That sounds peachy, except that there's a difference between perception and reality, and a difference between mitigating risk and the creation of systemic risk. The notion that honest risk pricing can occur wrt deals doomed to failure is an absurdity, as well. A mortgage pool stuffed with no-doc teaser rate ARM's in a highly inflated market is just such an instrument, even though Li's gaussian cupola would probably tell us differently.
http://www.wired.com/techbiz/it/magazine/17-03/wp_quant?currentPage=all
At some point or another, we need to limit risk by systematically important institutions, and the obvious answer is to first understand what risks are necessary and what risks are not in a functional system & regulatory environment. We also need to eliminate the profit potential in conflict of interest dealings. I'd offer that synthetic OTC derivatives introduce unnecessary risk and potential conflicts of interest that we would better do without.
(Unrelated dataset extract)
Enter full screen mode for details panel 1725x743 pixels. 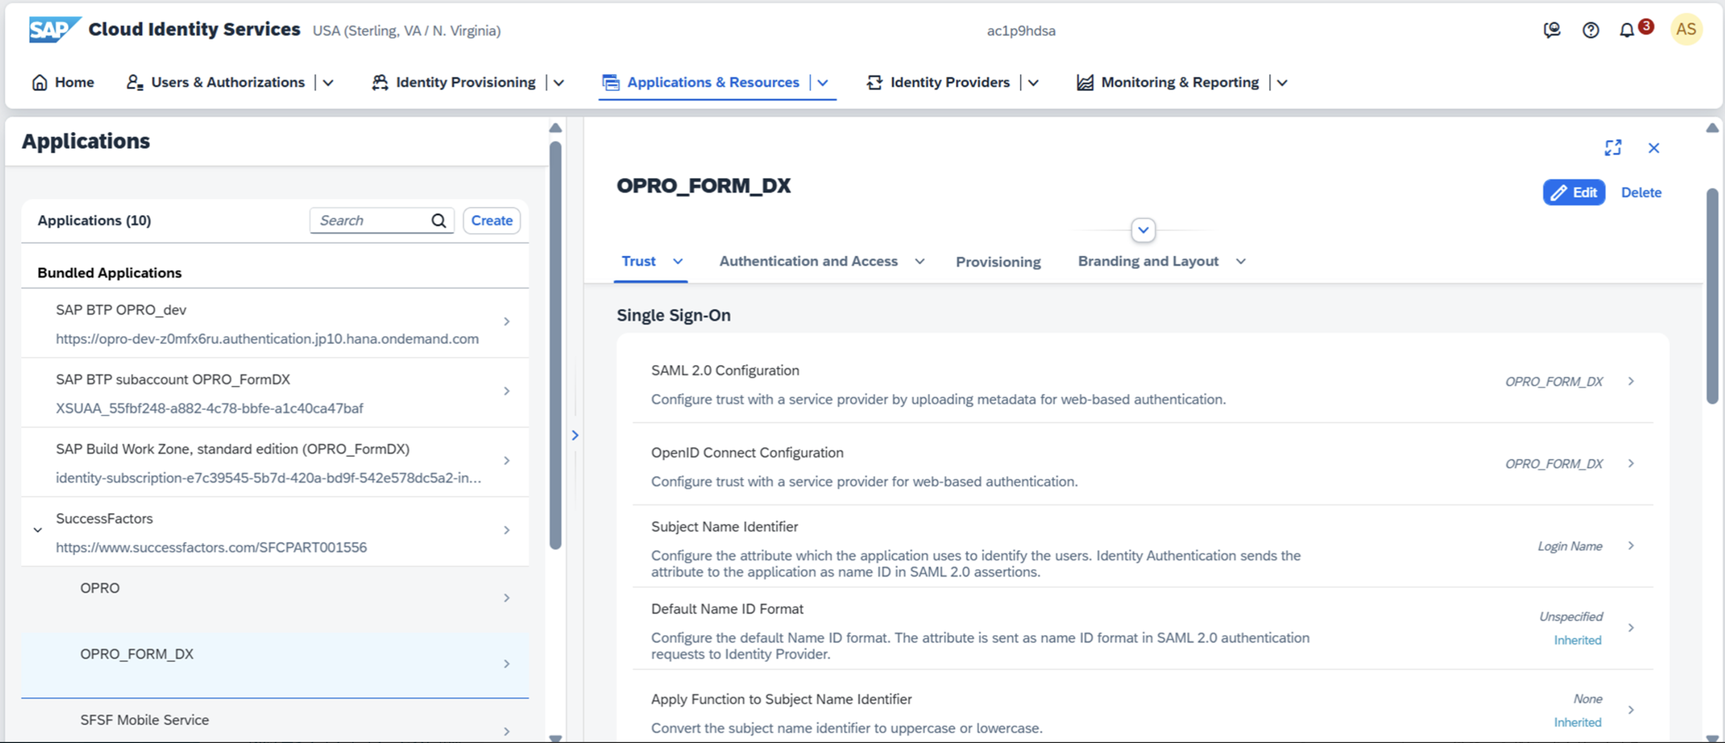[1613, 147]
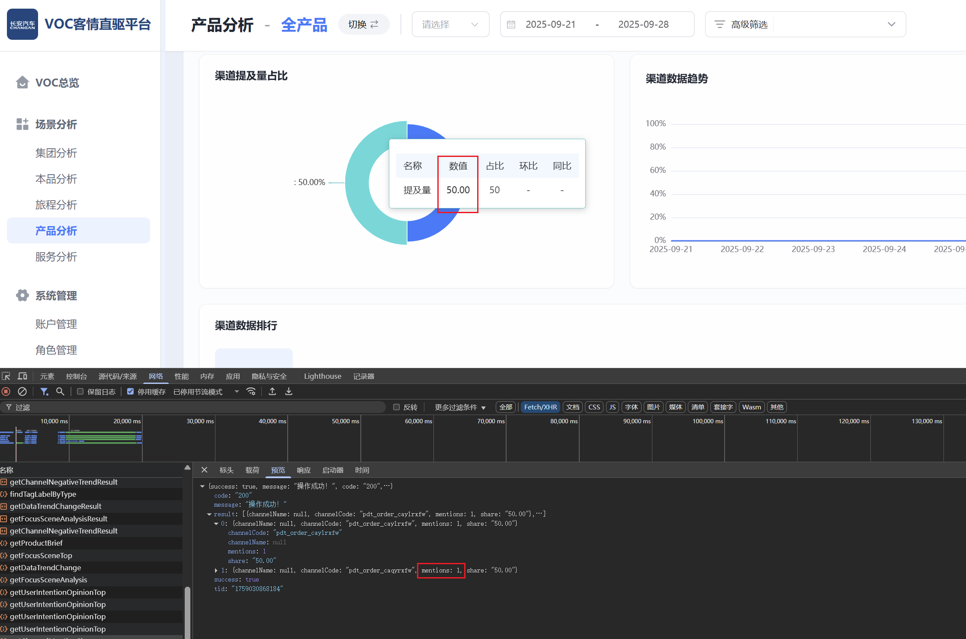966x639 pixels.
Task: Select the 服务分析 sidebar link
Action: pos(56,257)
They lack an important element- insurable interest. Neither party has an insurable interest in the underlying asset, because neither party owns that asset. It's pure gambling at very, very high stakes., often with other people's money. So when that blow up threshold is crossed, as it was in the collapse of the ownership society, total risk is much higher, and the whole system blows up, which is simply unacceptable.
The reason such products exist at all is because the middlemen, the bankers, obtain enormous transactional fees in separating the two parties, and often gamble themselves in the process. It's also fed by too much hot money chasing too few returns, rather than being invested in productive enterprise. Extreme concentrations of wealth and income create that situation, and run counter to the whole idea of stability in an axiomatic sort of way. When winning big satisfies only the lust of greed & power while losing big affects one's lifestyle not at all, then enormous risks will be taken, and calculations justifying them will be found. It's the nature of greed.